Work order = Copy out all the entries shown below, exactly as they appear.

════

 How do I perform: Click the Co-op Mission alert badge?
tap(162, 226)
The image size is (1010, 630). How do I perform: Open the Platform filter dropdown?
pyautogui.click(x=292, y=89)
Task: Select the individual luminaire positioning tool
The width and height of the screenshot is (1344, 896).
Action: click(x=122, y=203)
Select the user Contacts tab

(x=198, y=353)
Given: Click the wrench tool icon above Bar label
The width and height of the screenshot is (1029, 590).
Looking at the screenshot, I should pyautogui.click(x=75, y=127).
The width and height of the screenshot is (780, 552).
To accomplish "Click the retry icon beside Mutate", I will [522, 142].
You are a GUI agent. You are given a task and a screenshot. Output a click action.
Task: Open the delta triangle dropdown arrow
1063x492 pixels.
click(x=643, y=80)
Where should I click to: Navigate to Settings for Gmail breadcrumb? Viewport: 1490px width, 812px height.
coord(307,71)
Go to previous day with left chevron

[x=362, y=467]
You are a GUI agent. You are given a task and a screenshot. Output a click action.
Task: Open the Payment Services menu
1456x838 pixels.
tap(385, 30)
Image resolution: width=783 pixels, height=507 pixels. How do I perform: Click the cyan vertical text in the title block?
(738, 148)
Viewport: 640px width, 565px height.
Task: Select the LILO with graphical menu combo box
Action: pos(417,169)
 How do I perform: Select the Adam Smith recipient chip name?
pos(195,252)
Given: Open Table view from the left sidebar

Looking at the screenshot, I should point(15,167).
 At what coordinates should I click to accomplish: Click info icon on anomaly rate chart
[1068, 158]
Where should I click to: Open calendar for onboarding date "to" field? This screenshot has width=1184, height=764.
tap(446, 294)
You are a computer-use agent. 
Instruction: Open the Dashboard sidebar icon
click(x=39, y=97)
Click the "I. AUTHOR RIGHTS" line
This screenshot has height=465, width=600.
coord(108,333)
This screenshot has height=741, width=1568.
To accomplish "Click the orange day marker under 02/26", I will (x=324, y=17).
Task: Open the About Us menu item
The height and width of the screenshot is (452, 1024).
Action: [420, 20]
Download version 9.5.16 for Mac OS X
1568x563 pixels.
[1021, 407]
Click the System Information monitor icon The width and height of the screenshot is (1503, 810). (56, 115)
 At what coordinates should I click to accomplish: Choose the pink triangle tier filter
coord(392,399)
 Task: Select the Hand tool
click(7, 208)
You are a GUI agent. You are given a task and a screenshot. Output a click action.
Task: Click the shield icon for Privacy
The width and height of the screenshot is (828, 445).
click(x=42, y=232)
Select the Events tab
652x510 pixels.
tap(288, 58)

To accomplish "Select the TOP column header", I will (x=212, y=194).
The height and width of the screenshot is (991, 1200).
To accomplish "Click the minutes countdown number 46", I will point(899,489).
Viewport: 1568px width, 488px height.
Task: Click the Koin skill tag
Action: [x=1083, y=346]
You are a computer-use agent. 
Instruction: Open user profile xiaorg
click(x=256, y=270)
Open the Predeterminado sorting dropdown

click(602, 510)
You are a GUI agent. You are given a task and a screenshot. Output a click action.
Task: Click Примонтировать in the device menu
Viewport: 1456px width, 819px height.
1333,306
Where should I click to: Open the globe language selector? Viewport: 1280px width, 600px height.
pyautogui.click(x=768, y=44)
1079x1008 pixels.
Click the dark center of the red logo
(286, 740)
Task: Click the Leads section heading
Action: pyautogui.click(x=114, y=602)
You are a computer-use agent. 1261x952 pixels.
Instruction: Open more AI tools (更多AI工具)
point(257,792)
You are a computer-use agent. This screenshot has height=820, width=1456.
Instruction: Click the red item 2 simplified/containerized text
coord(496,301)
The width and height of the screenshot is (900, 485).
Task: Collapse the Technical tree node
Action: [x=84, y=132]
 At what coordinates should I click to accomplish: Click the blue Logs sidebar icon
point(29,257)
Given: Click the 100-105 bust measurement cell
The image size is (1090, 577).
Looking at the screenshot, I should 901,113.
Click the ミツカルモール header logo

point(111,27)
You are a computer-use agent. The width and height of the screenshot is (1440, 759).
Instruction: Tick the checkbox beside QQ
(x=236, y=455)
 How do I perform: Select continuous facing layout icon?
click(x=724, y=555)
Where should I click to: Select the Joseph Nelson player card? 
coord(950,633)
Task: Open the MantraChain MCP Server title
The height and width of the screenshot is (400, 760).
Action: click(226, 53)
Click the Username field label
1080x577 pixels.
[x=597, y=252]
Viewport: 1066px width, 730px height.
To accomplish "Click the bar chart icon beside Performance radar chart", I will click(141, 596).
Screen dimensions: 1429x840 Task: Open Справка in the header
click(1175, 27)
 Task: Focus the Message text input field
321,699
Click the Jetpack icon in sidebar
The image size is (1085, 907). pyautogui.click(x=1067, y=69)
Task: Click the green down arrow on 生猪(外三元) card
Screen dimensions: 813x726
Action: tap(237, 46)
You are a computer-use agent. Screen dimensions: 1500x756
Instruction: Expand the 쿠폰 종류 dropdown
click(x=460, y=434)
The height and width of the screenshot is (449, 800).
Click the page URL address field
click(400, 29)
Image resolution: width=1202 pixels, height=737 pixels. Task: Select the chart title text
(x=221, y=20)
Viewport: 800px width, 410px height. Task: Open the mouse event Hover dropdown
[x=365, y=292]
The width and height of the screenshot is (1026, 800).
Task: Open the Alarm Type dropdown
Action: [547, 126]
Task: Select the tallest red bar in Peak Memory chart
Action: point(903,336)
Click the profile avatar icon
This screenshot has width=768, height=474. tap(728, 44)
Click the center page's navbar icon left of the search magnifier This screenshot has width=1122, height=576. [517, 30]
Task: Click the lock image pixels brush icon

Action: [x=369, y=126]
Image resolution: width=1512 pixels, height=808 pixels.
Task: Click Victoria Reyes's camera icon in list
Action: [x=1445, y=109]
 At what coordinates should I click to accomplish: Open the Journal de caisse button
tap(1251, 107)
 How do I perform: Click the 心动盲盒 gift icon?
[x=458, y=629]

════

Output of the exercise =
 How do I perform: Click the Co-op Mission alert badge?
tap(162, 226)
The image size is (1010, 630). How do I perform: Open the Platform filter dropdown?
pyautogui.click(x=292, y=89)
Task: Select the individual luminaire positioning tool
The width and height of the screenshot is (1344, 896).
Action: click(x=122, y=203)
Select the user Contacts tab

(x=198, y=353)
Given: Click the wrench tool icon above Bar label
The width and height of the screenshot is (1029, 590).
Looking at the screenshot, I should pyautogui.click(x=75, y=127).
The width and height of the screenshot is (780, 552).
To accomplish "Click the retry icon beside Mutate", I will [522, 142].
You are a GUI agent. You are given a task and a screenshot. Output a click action.
Task: Open the delta triangle dropdown arrow
1063x492 pixels.
click(x=643, y=80)
Where should I click to: Navigate to Settings for Gmail breadcrumb? Viewport: 1490px width, 812px height.
coord(307,71)
Go to previous day with left chevron

[x=362, y=467]
You are a GUI agent. You are given a task and a screenshot. Output a click action.
Task: Open the Payment Services menu
1456x838 pixels.
tap(385, 30)
Image resolution: width=783 pixels, height=507 pixels. How do I perform: Click the cyan vertical text in the title block?
(738, 148)
Viewport: 640px width, 565px height.
Task: Select the LILO with graphical menu combo box
Action: pos(417,169)
 How do I perform: Select the Adam Smith recipient chip name?
pos(195,252)
Given: Open Table view from the left sidebar

Looking at the screenshot, I should point(15,167).
 At what coordinates should I click to accomplish: Click info icon on anomaly rate chart
[1068, 158]
Where should I click to: Open calendar for onboarding date "to" field? This screenshot has width=1184, height=764.
tap(446, 294)
You are a computer-use agent. 
Instruction: Open the Dashboard sidebar icon
click(x=39, y=97)
Click the "I. AUTHOR RIGHTS" line
This screenshot has height=465, width=600.
coord(108,333)
This screenshot has height=741, width=1568.
To accomplish "Click the orange day marker under 02/26", I will (x=324, y=17).
Task: Open the About Us menu item
The height and width of the screenshot is (452, 1024).
Action: [420, 20]
Download version 9.5.16 for Mac OS X
1568x563 pixels.
[1021, 407]
Click the System Information monitor icon The width and height of the screenshot is (1503, 810). (56, 115)
 At what coordinates should I click to accomplish: Choose the pink triangle tier filter
coord(392,399)
 Task: Select the Hand tool
click(7, 208)
You are a GUI agent. You are given a task and a screenshot. Output a click action.
Task: Click the shield icon for Privacy
The width and height of the screenshot is (828, 445).
click(x=42, y=232)
Select the Events tab
652x510 pixels.
tap(288, 58)

To accomplish "Select the TOP column header", I will (x=212, y=194).
The height and width of the screenshot is (991, 1200).
To accomplish "Click the minutes countdown number 46", I will point(899,489).
Viewport: 1568px width, 488px height.
Task: Click the Koin skill tag
Action: [x=1083, y=346]
You are a computer-use agent. 
Instruction: Open user profile xiaorg
click(x=256, y=270)
Open the Predeterminado sorting dropdown

click(602, 510)
You are a GUI agent. You are given a task and a screenshot. Output a click action.
Task: Click Примонтировать in the device menu
Viewport: 1456px width, 819px height.
1333,306
Where should I click to: Open the globe language selector? Viewport: 1280px width, 600px height.
pyautogui.click(x=768, y=44)
1079x1008 pixels.
Click the dark center of the red logo
(286, 740)
Task: Click the Leads section heading
Action: pyautogui.click(x=114, y=602)
You are a computer-use agent. 1261x952 pixels.
Instruction: Open more AI tools (更多AI工具)
point(257,792)
You are a computer-use agent. This screenshot has height=820, width=1456.
Instruction: Click the red item 2 simplified/containerized text
coord(496,301)
The width and height of the screenshot is (900, 485).
Task: Collapse the Technical tree node
Action: [x=84, y=132]
 At what coordinates should I click to accomplish: Click the blue Logs sidebar icon
point(29,257)
Given: Click the 100-105 bust measurement cell
The image size is (1090, 577).
Looking at the screenshot, I should 901,113.
Click the ミツカルモール header logo

point(111,27)
You are a computer-use agent. The width and height of the screenshot is (1440, 759).
Instruction: Tick the checkbox beside QQ
(x=236, y=455)
 How do I perform: Select continuous facing layout icon?
click(x=724, y=555)
Where should I click to: Select the Joseph Nelson player card? 
coord(950,633)
Task: Open the MantraChain MCP Server title
The height and width of the screenshot is (400, 760).
Action: click(226, 53)
Click the Username field label
1080x577 pixels.
[x=597, y=252]
Viewport: 1066px width, 730px height.
To accomplish "Click the bar chart icon beside Performance radar chart", I will click(141, 596).
Screen dimensions: 1429x840 Task: Open Справка in the header
click(1175, 27)
 Task: Focus the Message text input field
321,699
Click the Jetpack icon in sidebar
The image size is (1085, 907). pyautogui.click(x=1067, y=69)
Task: Click the green down arrow on 生猪(外三元) card
Screen dimensions: 813x726
Action: tap(237, 46)
You are a computer-use agent. Screen dimensions: 1500x756
Instruction: Expand the 쿠폰 종류 dropdown
click(x=460, y=434)
The height and width of the screenshot is (449, 800).
Click the page URL address field
click(400, 29)
Image resolution: width=1202 pixels, height=737 pixels. Task: Select the chart title text
(x=221, y=20)
Viewport: 800px width, 410px height. Task: Open the mouse event Hover dropdown
[x=365, y=292]
The width and height of the screenshot is (1026, 800).
Task: Open the Alarm Type dropdown
Action: [547, 126]
Task: Select the tallest red bar in Peak Memory chart
Action: point(903,336)
Click the profile avatar icon
This screenshot has width=768, height=474. tap(728, 44)
Click the center page's navbar icon left of the search magnifier This screenshot has width=1122, height=576. [517, 30]
Task: Click the lock image pixels brush icon

Action: [x=369, y=126]
Image resolution: width=1512 pixels, height=808 pixels.
Task: Click Victoria Reyes's camera icon in list
Action: [x=1445, y=109]
 At what coordinates should I click to accomplish: Open the Journal de caisse button
tap(1251, 107)
 How do I perform: Click the 心动盲盒 gift icon?
[x=458, y=629]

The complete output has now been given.